Text passage START

Today my parents celebrate their fiftieth wedding anniversary – five decades of loving each other and modeling that love to us in their quiet and understated way. I am so grateful for their commitment to each other and to us through the good and challenging times.
My mom and dad both grew up on farms in America’s Midwest, and both went to live in the Twin Cities of Minneapolis/St. Paul in the late fifties. My dad had left home when he was 17, for he wanted to be an artist. He worked hard to put himself through college, selling expensive cookware and sewing machines door to door and being a security guard during the night shift. My mom lived with a few other young women and was a good typist, so she got a job at Minnegasco (that sounds a funny name for a company now, doesn’t it?).
They met on a blind date that my dad’s friend Jerry arranged. At first my mom thought she had been paired with Jerry, but when my dad got into the back seat of the car with her she realized that he was her date. The evening must have gone well, for they went out for my dad’s birthday in October. After that my mom kept hoping he’d ask her out again so she could tell her work friends that she had a date for New Year’s Eve.
That first Christmas, my dad painted my mom a picture to give her as a present, and she gave him a sweater. How did she know his size? “I put my arms around him.”
They dated for three years before getting married, having such a long courtship because my dad had to do some national service, and wanted to get his degree and a job so that he could provide for his wife and any children they might have one day. Two years after they got married, they had my sister, then two years later me, then three years later my brother. Their family was complete.
But times haven’t always been easy for my parents, their love having to weather health-related storms. When my brother was three, he started to have seizures, which was terrifying for my parents to witness. Then he had such terrible stomach pains that he was operated on to see if he had an obstruction or cancer. He was diagnosed with Crohn’s disease, an inflammatory disease of the intestines, which is not common in children.
My brother was in the hospital for over a month, and although as a six-year-old I didn’t know it at the time, he was near death. He looked like a starving child from a developing nation, for his stomach was extended and he was so thin. But after our parish priest came to the hospital and prayed over him, he eventually got well.
But his seizures continued, and he was diagnosed with epilepsy. The seizures were the worst when he was a teenager, as his hormones were wreaking havoc on his body and his medication seemed to have no effect. My parents learned what it meant to be sleep-deprived as they cared for my brother during the night, taking shifts while trying to get enough sleep for the next day as my dad went off to work and my mom cared for us three kids.
Their faith sustained them. As my dad said, “Through these great challenges, our faith has kept us strong and in love in our marriage. We’ve been able to forgive each other and live one day at a time, when it would be easy to hide from life. Eventually we got to the place of not even worrying – we would think, ‘Have we done everything we can?’ If the answer was yes, then we would give it all to the Lord and not even worry.
“My favorite bit of poetry goes like this: ‘But every desire we have for God, and every prayer, is like the stroke of a carpenter’s plane, wearing down the boards of our wooden-hearted incredulity. And when the boards are quite thin, we will see that God has been there all along, waiting for us to break through.” (From That Man is You by Louis Evely, translated by Edmond Bonin, Paulist Press, 1964.)
Mom and Dad, I love you and celebrate your marriage.

Text passage END

### Exercise objective
Retype the passage of the anniversary tribute above that starts with the words "Today my parents" and ends with "now, doesn’t it?).", keeping every word and punctuation mark unchanged.

Data for review START

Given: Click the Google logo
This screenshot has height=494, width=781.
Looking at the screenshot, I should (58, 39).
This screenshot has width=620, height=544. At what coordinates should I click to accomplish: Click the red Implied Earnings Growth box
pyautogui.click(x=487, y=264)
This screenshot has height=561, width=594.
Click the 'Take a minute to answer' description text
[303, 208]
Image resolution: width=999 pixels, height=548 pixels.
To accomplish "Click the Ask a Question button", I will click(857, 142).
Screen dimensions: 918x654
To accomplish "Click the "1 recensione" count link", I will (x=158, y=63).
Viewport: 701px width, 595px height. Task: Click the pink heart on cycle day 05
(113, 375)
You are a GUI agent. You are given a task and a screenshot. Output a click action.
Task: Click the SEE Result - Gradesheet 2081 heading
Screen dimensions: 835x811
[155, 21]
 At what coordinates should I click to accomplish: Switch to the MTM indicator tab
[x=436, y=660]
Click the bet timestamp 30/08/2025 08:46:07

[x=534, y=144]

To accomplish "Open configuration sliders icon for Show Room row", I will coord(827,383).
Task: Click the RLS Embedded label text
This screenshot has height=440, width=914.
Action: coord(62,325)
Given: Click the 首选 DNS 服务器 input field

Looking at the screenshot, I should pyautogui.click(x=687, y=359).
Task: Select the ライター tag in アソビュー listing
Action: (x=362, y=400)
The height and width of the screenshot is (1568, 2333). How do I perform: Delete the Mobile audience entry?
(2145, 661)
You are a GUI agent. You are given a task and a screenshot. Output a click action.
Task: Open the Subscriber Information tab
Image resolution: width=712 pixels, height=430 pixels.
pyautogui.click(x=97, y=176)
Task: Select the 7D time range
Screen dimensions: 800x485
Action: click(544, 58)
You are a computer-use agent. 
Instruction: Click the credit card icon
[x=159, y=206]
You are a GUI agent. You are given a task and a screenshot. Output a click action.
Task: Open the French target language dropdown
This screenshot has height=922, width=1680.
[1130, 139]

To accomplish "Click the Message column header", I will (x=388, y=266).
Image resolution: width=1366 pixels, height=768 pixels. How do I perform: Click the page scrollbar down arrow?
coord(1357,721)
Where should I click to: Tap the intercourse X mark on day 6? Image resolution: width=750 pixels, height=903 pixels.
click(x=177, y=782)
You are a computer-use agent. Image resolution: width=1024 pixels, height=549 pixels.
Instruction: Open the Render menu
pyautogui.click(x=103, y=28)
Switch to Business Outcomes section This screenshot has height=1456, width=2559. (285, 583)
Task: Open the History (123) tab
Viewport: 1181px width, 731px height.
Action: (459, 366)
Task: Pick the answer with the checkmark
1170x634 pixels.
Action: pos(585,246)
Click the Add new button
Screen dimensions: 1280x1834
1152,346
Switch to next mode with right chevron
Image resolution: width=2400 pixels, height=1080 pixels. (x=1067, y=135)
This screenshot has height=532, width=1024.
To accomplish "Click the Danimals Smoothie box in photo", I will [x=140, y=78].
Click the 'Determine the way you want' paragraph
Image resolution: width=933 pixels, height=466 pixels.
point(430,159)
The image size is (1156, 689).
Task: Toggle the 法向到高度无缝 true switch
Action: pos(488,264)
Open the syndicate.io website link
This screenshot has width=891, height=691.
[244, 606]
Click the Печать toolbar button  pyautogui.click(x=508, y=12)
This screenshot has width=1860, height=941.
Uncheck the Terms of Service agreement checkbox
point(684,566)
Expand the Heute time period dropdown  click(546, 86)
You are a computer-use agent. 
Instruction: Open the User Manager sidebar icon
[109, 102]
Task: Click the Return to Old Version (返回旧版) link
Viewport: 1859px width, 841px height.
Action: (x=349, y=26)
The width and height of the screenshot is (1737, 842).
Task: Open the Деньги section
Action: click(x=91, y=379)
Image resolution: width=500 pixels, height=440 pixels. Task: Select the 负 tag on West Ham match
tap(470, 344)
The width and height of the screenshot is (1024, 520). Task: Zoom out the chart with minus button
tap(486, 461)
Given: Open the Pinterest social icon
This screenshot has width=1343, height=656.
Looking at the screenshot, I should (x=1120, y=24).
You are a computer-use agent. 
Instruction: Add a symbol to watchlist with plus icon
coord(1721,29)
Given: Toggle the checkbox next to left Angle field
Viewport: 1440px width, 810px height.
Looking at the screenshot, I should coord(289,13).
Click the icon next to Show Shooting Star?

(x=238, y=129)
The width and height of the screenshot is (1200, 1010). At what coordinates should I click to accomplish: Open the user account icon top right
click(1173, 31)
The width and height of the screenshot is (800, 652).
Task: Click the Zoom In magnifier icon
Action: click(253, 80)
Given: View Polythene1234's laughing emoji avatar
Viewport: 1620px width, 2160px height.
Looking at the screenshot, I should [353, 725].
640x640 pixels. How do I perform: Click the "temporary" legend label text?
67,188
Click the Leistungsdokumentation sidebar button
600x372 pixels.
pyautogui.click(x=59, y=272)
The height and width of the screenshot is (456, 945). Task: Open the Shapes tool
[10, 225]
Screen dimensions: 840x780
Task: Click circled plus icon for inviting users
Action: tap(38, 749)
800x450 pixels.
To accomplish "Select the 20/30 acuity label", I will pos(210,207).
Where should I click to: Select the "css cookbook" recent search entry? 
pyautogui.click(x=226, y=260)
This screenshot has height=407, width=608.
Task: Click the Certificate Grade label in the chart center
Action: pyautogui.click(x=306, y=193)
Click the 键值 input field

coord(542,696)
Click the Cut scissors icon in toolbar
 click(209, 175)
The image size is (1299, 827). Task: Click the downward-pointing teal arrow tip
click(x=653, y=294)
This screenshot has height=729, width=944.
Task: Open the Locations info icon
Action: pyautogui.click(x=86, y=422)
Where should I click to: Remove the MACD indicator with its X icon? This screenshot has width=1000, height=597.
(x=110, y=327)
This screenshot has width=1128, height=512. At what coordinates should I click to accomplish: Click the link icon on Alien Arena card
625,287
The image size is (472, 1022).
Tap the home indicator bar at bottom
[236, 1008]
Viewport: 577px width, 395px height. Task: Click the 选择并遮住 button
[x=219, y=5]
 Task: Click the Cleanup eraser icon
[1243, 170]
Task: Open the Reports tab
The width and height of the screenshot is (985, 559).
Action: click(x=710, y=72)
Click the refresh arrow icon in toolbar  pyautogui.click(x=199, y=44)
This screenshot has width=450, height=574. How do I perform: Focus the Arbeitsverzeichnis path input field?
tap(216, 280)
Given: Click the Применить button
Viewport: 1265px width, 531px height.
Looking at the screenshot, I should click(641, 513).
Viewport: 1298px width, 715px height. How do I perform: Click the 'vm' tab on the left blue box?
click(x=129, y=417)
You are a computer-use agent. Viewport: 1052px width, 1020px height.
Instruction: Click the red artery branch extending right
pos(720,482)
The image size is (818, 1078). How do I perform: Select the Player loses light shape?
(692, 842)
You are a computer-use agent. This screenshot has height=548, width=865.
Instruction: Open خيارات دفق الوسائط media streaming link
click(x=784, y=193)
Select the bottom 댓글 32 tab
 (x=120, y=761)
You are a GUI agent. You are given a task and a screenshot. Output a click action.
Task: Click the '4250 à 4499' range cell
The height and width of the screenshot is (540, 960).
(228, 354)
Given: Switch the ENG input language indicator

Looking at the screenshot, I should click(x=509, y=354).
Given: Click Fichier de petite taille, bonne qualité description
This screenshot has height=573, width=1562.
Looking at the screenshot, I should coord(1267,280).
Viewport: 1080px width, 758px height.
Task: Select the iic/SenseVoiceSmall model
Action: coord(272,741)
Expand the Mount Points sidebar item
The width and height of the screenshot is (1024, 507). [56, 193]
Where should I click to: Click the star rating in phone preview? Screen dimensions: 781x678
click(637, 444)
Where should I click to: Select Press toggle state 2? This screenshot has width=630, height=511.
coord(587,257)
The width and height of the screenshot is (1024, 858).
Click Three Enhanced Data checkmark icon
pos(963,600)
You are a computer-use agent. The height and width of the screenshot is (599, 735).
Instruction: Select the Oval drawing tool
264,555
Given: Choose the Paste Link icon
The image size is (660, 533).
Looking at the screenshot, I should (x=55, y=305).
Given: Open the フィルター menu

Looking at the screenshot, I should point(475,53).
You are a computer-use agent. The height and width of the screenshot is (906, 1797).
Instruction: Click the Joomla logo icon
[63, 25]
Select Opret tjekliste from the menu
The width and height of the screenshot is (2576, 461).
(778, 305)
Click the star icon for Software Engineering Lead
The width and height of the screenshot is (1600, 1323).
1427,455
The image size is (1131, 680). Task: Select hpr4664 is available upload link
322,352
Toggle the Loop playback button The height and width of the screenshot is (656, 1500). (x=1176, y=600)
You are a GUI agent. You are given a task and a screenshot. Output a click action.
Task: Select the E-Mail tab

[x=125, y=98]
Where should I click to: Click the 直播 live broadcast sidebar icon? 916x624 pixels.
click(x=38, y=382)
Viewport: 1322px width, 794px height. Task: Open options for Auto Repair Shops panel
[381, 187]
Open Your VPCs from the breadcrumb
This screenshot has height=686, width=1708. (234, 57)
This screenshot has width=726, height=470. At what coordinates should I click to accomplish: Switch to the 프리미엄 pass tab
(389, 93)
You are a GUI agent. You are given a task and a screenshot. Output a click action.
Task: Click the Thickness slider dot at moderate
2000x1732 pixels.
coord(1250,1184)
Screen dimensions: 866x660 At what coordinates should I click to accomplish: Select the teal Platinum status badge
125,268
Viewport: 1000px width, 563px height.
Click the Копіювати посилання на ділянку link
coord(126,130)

Data for review END

### Your response
Today my parents celebrate their fiftieth wedding anniversary – five decades of loving each other and modeling that love to us in their quiet and understated way. I am so grateful for their commitment to each other and to us through the good and challenging times.
My mom and dad both grew up on farms in America’s Midwest, and both went to live in the Twin Cities of Minneapolis/St. Paul in the late fifties. My dad had left home when he was 17, for he wanted to be an artist. He worked hard to put himself through college, selling expensive cookware and sewing machines door to door and being a security guard during the night shift. My mom lived with a few other young women and was a good typist, so she got a job at Minnegasco (that sounds a funny name for a company now, doesn’t it?).